Exercise brief | Return all the lines below in which the string "agent" appears.

[Saved data entries]
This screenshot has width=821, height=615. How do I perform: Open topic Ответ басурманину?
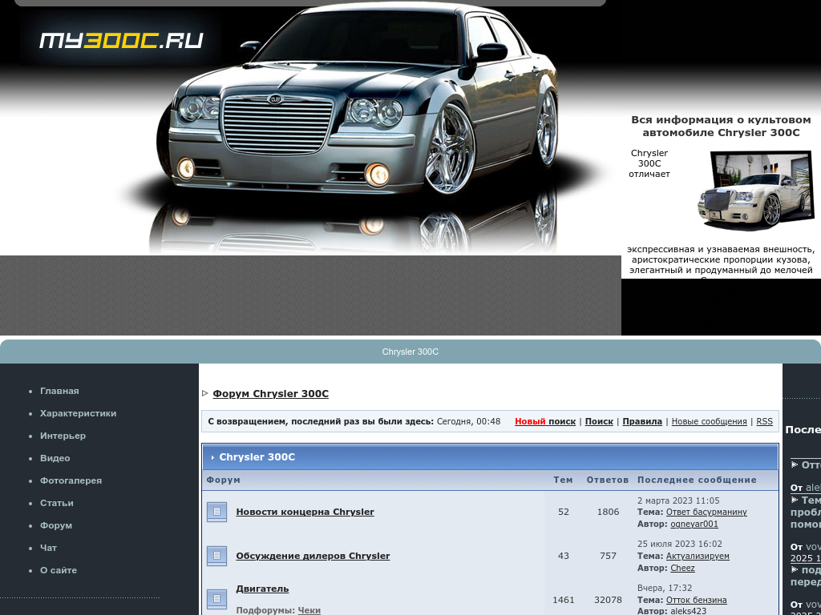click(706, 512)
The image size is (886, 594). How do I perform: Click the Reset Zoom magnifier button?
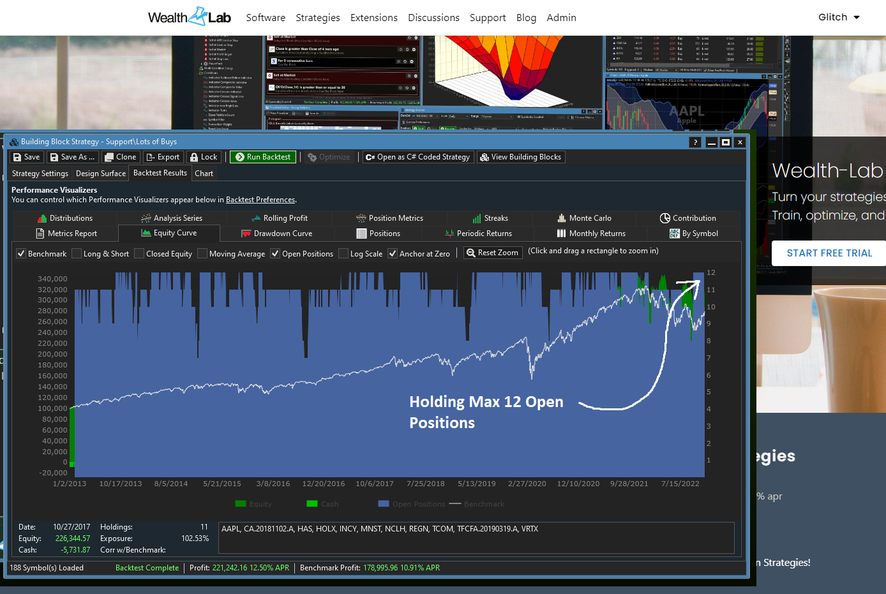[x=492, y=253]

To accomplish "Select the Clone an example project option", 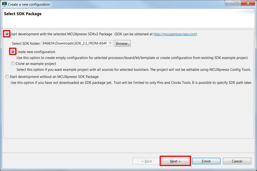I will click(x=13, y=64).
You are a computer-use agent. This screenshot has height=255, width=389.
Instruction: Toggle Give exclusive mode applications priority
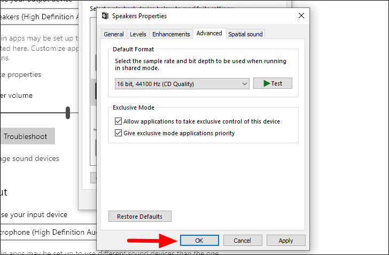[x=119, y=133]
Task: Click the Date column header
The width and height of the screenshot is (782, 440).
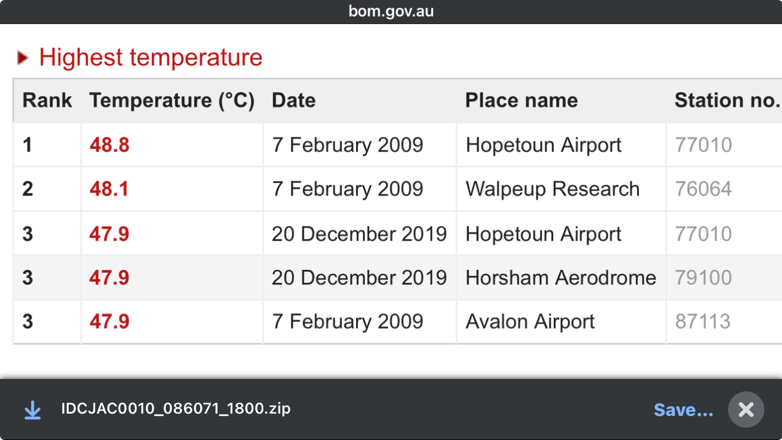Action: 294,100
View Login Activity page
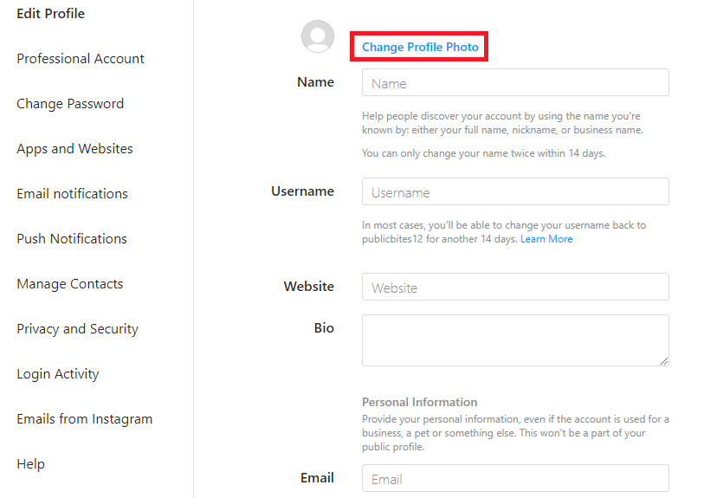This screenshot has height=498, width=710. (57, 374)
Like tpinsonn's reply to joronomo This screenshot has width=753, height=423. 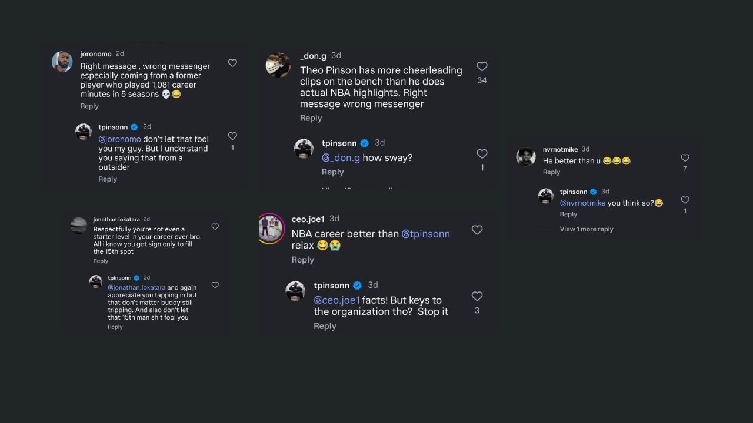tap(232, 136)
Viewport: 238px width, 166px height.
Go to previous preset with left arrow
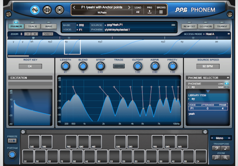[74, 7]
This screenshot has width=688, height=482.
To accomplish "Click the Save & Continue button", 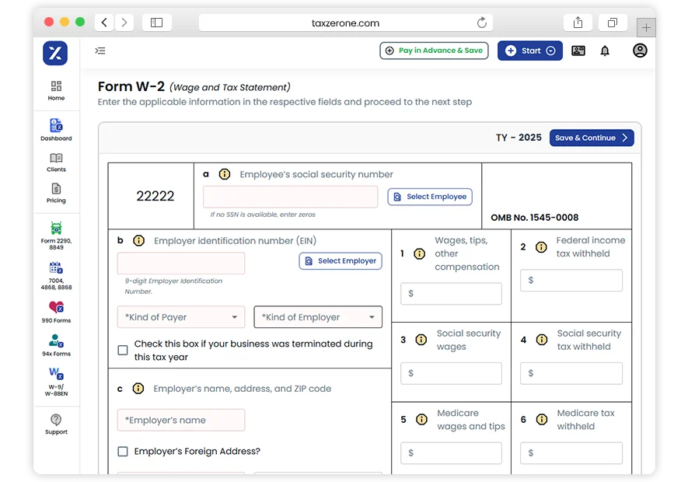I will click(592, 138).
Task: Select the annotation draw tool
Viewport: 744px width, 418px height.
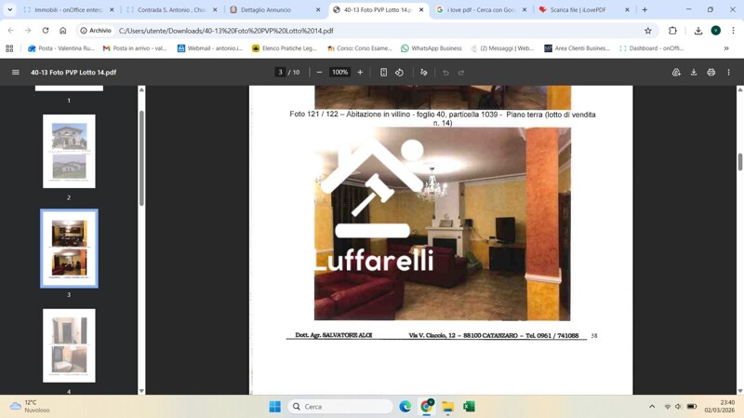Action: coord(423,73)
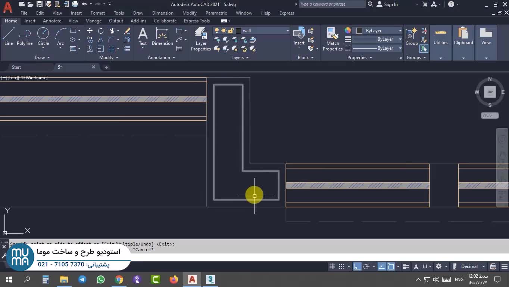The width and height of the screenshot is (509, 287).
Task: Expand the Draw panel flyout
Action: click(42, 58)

---

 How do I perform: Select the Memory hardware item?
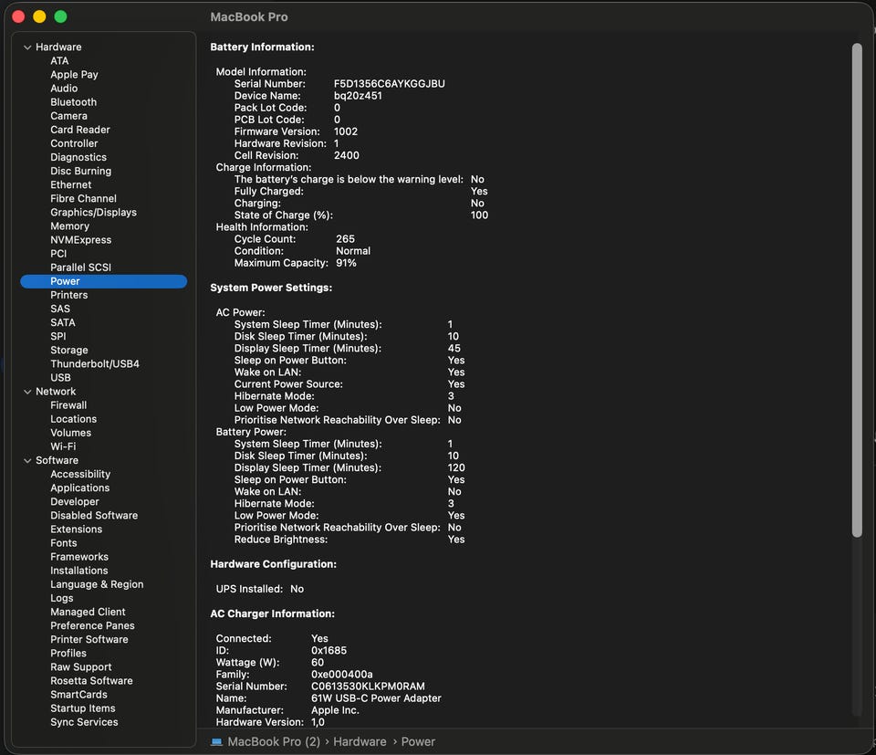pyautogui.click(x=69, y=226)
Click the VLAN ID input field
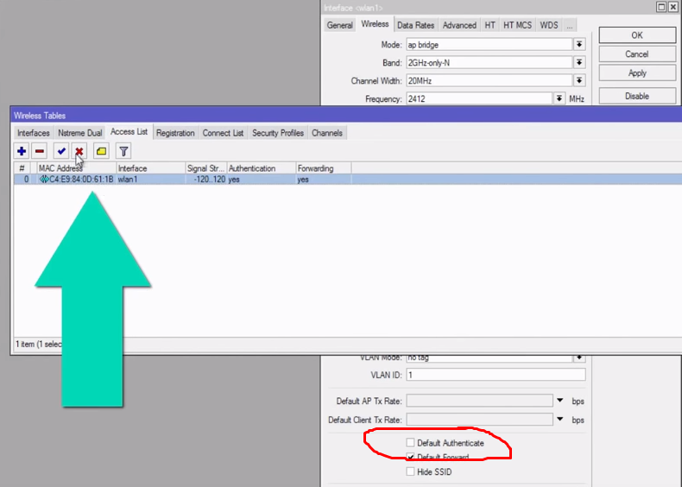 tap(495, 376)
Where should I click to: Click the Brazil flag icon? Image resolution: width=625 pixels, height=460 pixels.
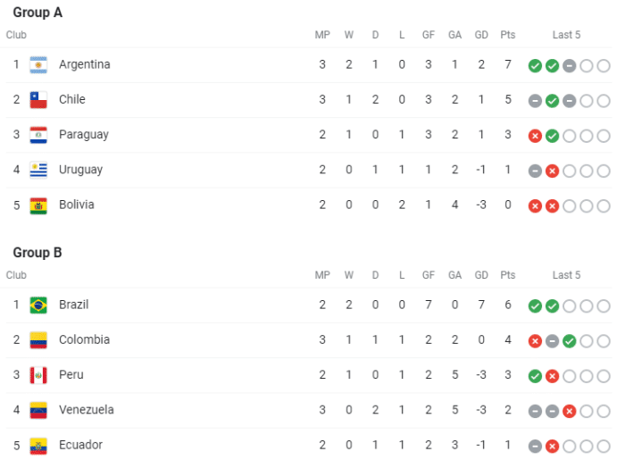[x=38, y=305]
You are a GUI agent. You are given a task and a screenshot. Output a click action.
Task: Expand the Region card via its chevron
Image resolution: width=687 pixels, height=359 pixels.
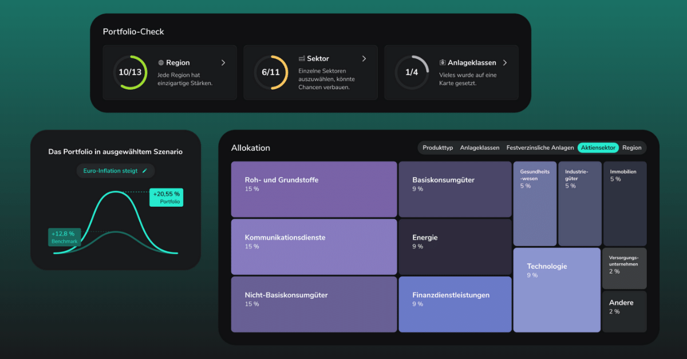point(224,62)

Task answer |
You are a computer-use agent. This screenshot has height=255, width=389.
You are a GUI agent. You are given a task and a screenshot. Output a click action.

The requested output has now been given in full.